SUPPLIED DATA.
━━━
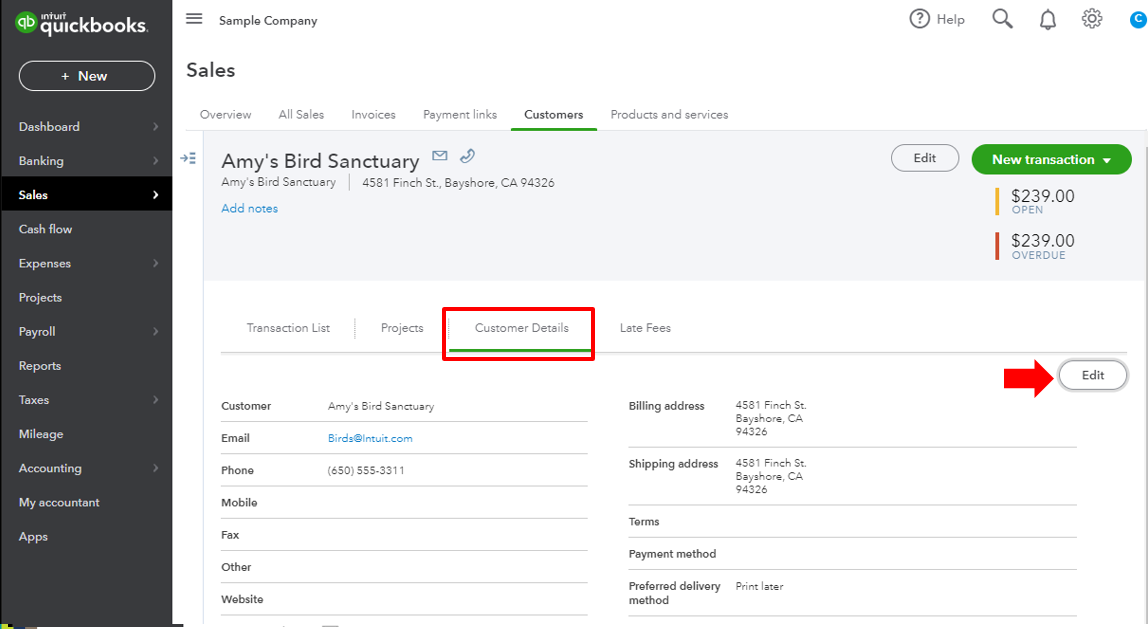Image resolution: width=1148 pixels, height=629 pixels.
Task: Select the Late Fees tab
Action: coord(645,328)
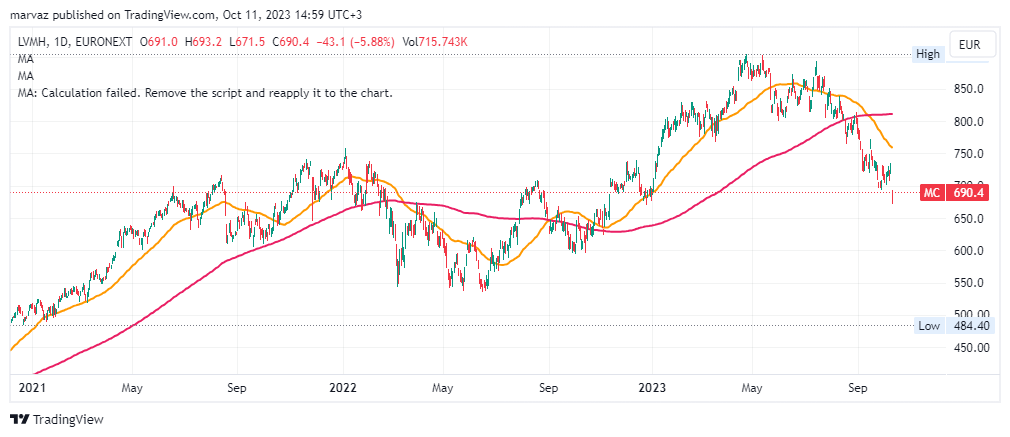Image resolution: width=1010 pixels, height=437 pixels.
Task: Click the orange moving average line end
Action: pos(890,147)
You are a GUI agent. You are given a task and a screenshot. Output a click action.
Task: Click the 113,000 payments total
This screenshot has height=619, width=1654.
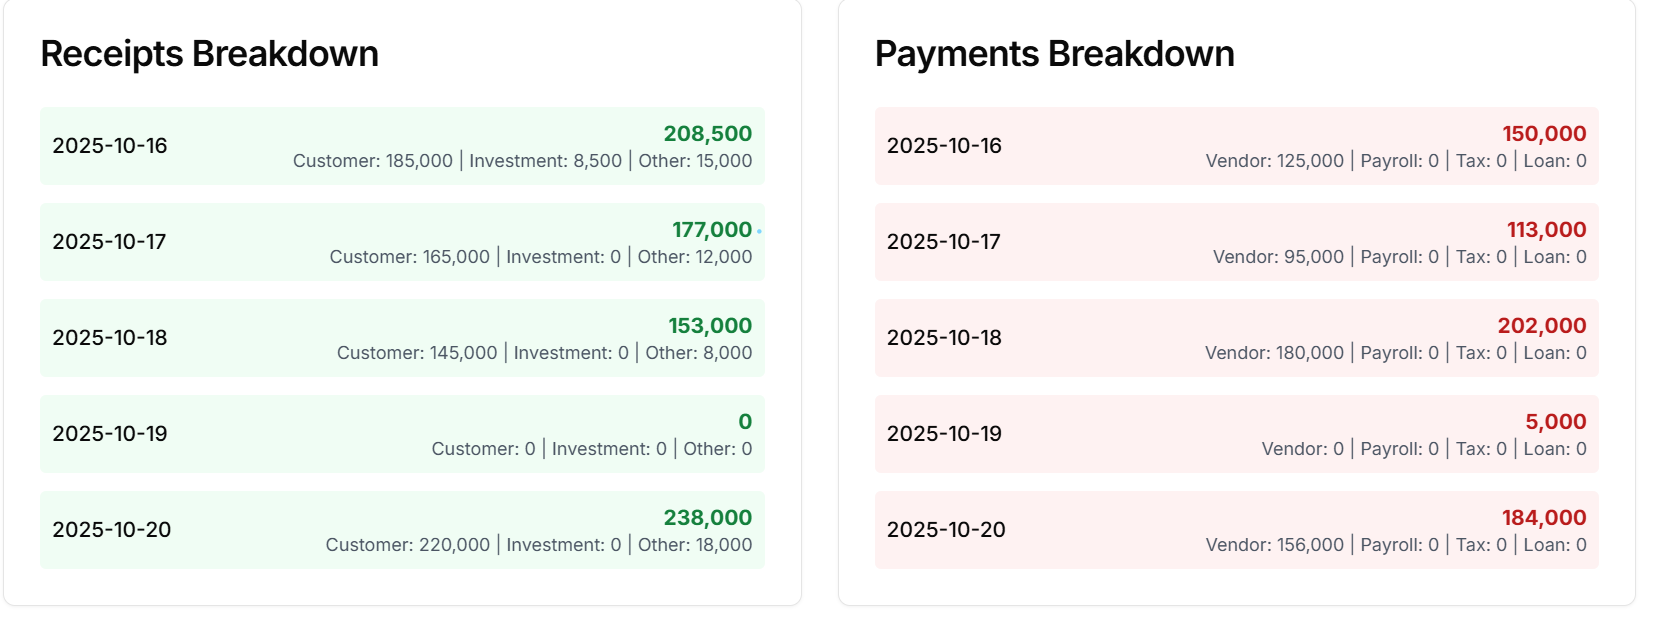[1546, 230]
━━━
WHAT YOU NEED TO DO. Only the lines from the one containing "Task: Click the 113,000 payments total" through the last line of the data belong in the copy, both included and reproduced exactly. Pictures do not.

RESPONSE AREA.
Task: Click the 113,000 payments total
This screenshot has height=619, width=1654.
[1546, 230]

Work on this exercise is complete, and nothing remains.